Altri rifugiati hanno avuto più fortuna. Le persone un tempo coltivavano i faraoni o “grandi capifamiglia” d’Egitto. “La terra divenne Faraone; e in quanto al popolo, ne fece schiavi “(Genesi 47: 20-21). Costruirono gli enormi mausolei dei faraoni, le piramidi di Saqqara e Giza. “Ci dicono: ‘Crea mattoni!’ Ed ecco, i tuoi servi sono sconfitti “(Esodo 5:16). Gli agenti dei Faraoni perlustrarono la campagna per le donne. “E quando i principi di Faraone la videro, la lodarono a Faraone. E la donna fu portata nella casa del Faraone “(Genesi 12:15). Ma come un’altra antica leggenda, alcuni di quegli schiavi fuggirono, in una terra che scorreva con latte e miele. Per 40 anni, Mosè guidò gli israeliti attraverso il deserto, verso la terra che erano stati promessi. Dove hanno lasciato molti discendenti.
Riferimenti
Betzig, Laura. 2018. Eusocialità negli umani. In L. Workman et al., A cura di, Cambridge Handbook of Evolutionary Perspectives on Human Behaviour. Londra: Cambridge University Press.

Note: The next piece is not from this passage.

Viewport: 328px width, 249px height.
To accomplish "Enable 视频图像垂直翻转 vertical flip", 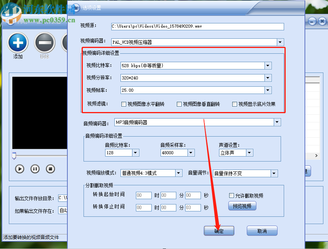I will (179, 104).
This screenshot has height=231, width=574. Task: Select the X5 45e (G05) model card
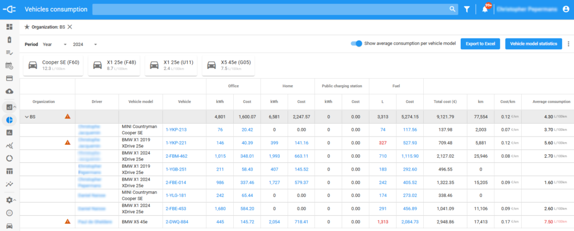tap(228, 65)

Chagnon, Napoleone. 1979. Competizione di compagni, favorendo parenti stretti e fissione di villaggi tra gli indiani Yanomamo. In NA Chagnon e W. Irons, eds., Biologia evoluzionistica e comportamento sociale umano. North Scituate MA: Duxbury Press.
Diamante, Jared. 2005. Collapse. New York: Viking Penguin.
Métraux, Alfred. 1957. Isola di Pasqua, tradotta da M. Bullock. New York: Oxford University Press.